Long Day's Journey Into Night **** ½ / *****
Directed by: Gan Bi.
Written by: Gan Bi.
Starring: Wei Tang (Wan Qiwen /
Kaizhen), Jue Huang (Luo Hongwu), Sylvia Chang (Wildcat's Mom / Red-hair Woman),
Hong-Chi Lee (Wildcat), Yongzhong Chen (Zuo Hongyuan), Feiyang Luo Wildcat - Childhood),
Meihuizi Zeng (Pager), Chun-hao Tuan (Ex-husband of Wan Qiwen), Yanmin Bi (Woman
Prisoner).
Chinese
filmmaker Bi Gan’s brilliant Long Day’s Journey Into Night is clear a noir film
– it is such a noir film, that it even rains sometimes when it’s indoors. The
visuals are pure noir – and the setup seems to be as well. It follows Luo (Jue
Huang) on a journey to find the woman he loves – he thinks her name is Wan
Qiwen, and perhaps later it’s Kaizhen, he’s not too sure. He knew her once,
they were lovers, they went to the movies. There is a gun involved, perhaps a
murder, and then she disappeared. He has been searching for her ever since –
and he keeps meeting people who knew her too – or maybe they did – but she’s
gone now, where they aren’t quite sure.
For 70
minutes or so, we wander alongside Luo as he searches for her, or remembers
her. Like his stunning debut film Kaili Blues, Long Day’s Journey Into Night is
part memory, part fantasy, part reality – and Bi Gan doesn’t have the normal
signposts to delineate which is which. You just have to kind of figure out
which is which – or perhaps not. It’s not always clear that Luo knows which is
which either. And then after those 70 minutes, Luo sits down in a dilapidated
movie theater that seems to about to fall down, in a town where everything
looks like that, and puts on a pair of glasses – and finally the title of the
movie splashes across the screen. This is our indication that it’s now time to
put on the 3-D glasses we were given when we walked into the theater. What
follows is a mesmerizing 59-minute single take shot in stunning 3-D. It
continues to follow Luo – who has to make his way up from a mine to the town in
order to see that night’s karaoke competition – where he thinks Wan Qiwen will
be playing. First, he has to beat a 12-year-old at Ping Pong, the take a
scooter journey to a large pulley system, which he will ride to descend into
town. He gets sidetracked though at the local pool hall by Kaizhen (who, like
Wan Qiwen is played by Wei Tang, and may be the same person – or may not – she has
certainly been made to look different). He will spend most of the rest of the
movie with her – trying to convince her to sing a song for him, even though she
says she has a boyfriend. But they seem to have some sort of connection, don’t
they?
So, yes,
Long Day Journey’s Into Night (an odd title to be sure, given the famed Eugene
O’Neal play of the same name that has absolutely nothing to do with this movie)
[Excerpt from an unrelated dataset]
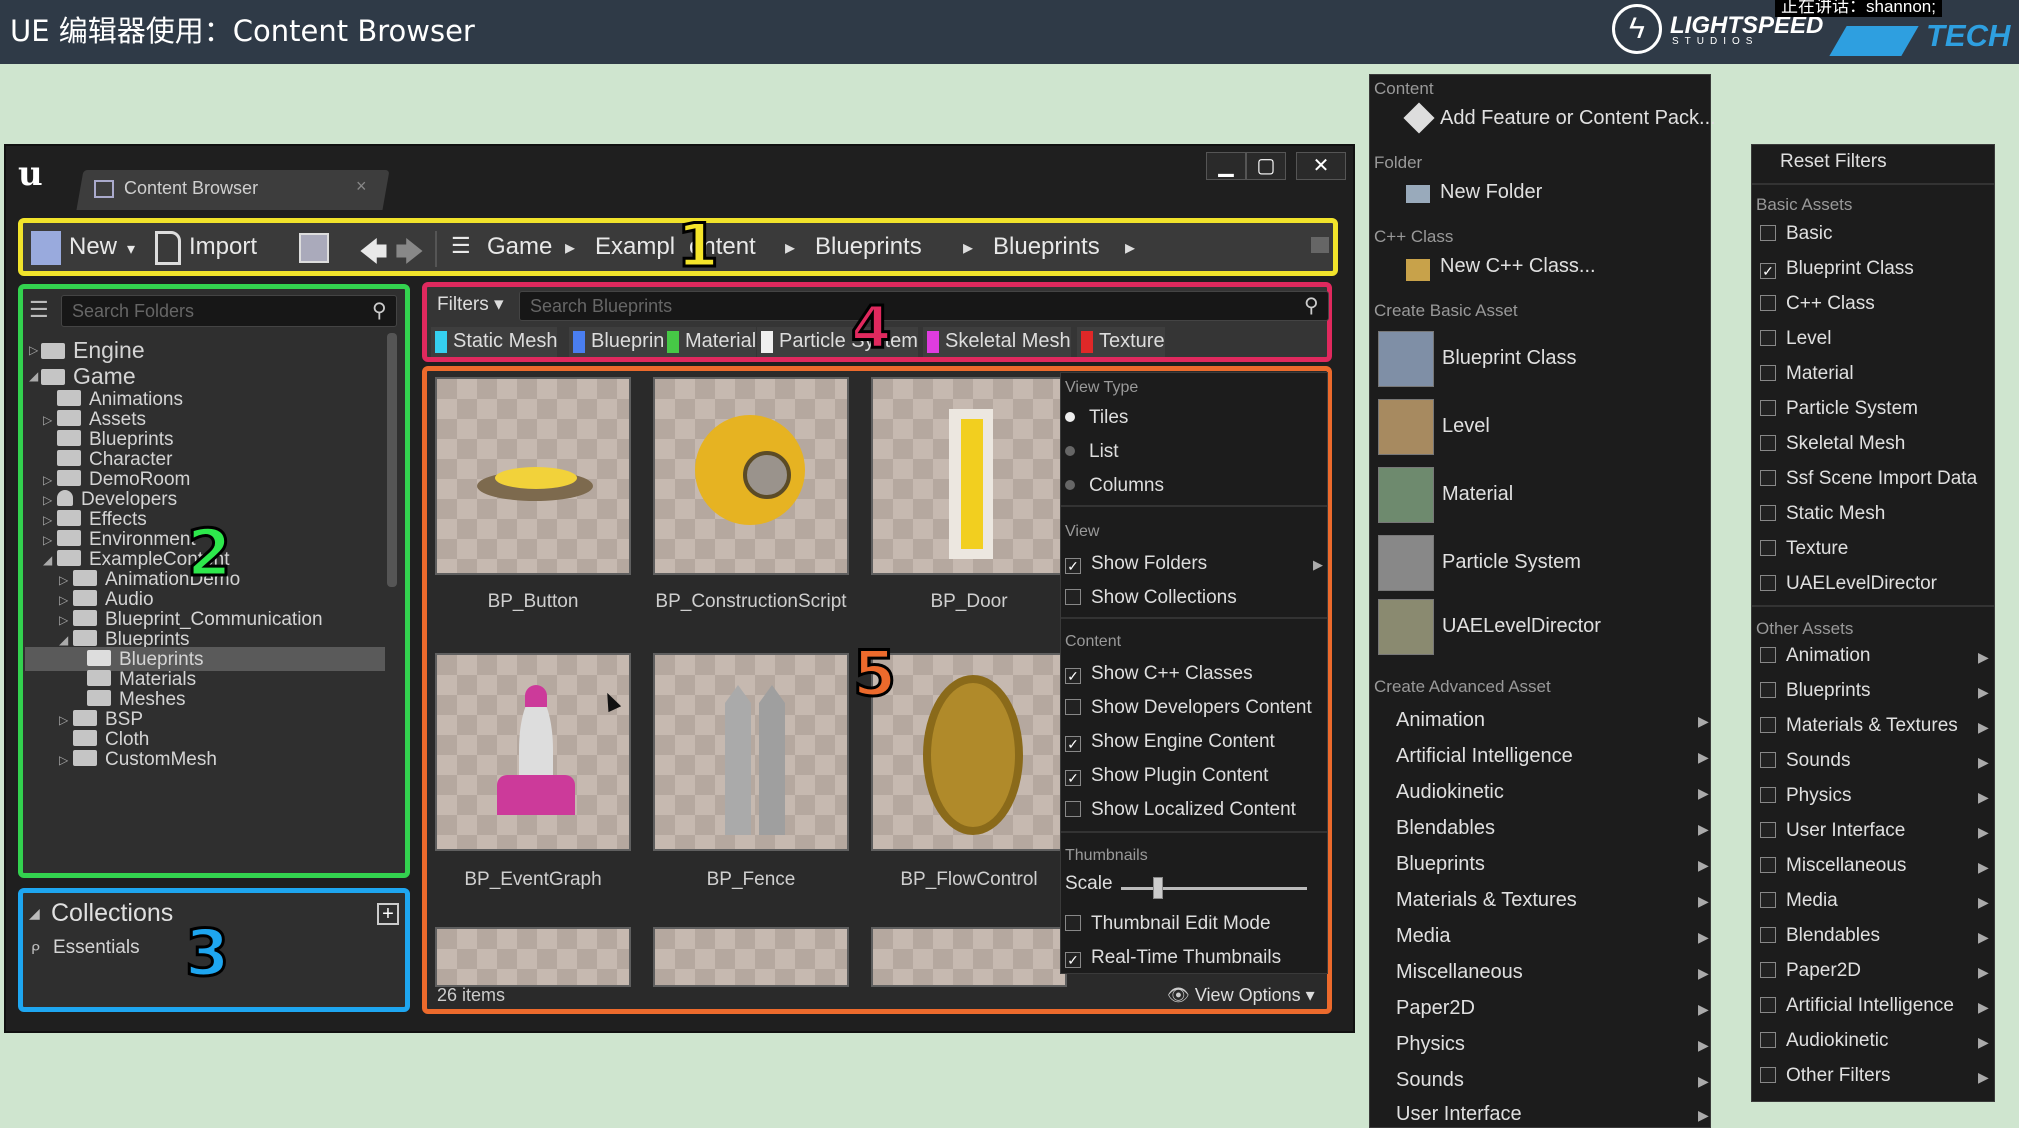 This screenshot has width=2019, height=1128. What do you see at coordinates (1799, 901) in the screenshot?
I see `filter-category: Media` at bounding box center [1799, 901].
is a noir film, but not a typical one. In his mind, Luo has made out this woman
he searches for to be everything – the thing that could make his world make
sense again. We get a few details of his life – he used to run a casino, but he
doesn’t work anymore, he returns home to have who we assume is his stepmother
say that his father left her the family restaurant – and Luo the beat up old
van. He doesn’t fight her over it – just asks her not to change the name of the
place, which was his mother’s - and takes the van. He needs the van anyway to
slowly creep around Kaili – to follow the woman around when he sees her.
The
majority of the attention the movie has received is because of that dazzling,
brilliant 59-minute shot that ends the movie. That attention is deserved – it is
such a meticulously planned shot, that has to cover a lot of ground, and always
seems perfectly timed. Bi Gan didn’t shoot it in 3-D, but converted it
afterwards – but it’s still the best use of 3-D I’ve seen in a film in years.
It gives depth to the image, doesn’t use it for a gimmick. There are only a few
filmmakers – Jean-Luc Godard probably the last one with Goodbye to Language 3-D
– who seem to be trying to do something with 3-D technology which isn’t just a
way to charge audiences another couple of bucks at the box office to see a film
that simply ends up being darker than if you just watched it projected in 2-D
(seriously, how many 3-D films have who seen where it actually mattered?
Avatar, Hugo, Life of Pi, Goodbye to Language 3-D and now this are the only
live action films I can think of). The 59-minute take is mesmerizing and
brilliant – and far more ambitious than the already awe-inspiring 40 minute
take near the end of Bi Gan’s Kaili Blues.
But the
rest of the film is as brilliant visually as that shot – just in a different
way. Bi Gan embraces those noir visual clichés, but takes them to a different
level. This is a dark film about memory, love and loss –and visually, one of
the most distinctive films of the year. Kaili Blues felt like the bastard love
child of Lynch, Tarkovsky and Weerasethakul – all filtered through a unique sensibility.
This is the next logical step for him – and it’s a mesmerizing film. See it on
the big screen, no matter what you have to do to see it. That last shot will
lose some of its power if you don’t. Regardless though, the film certainly confirms
Bi Gan as one of the best young filmmakers in the world right now.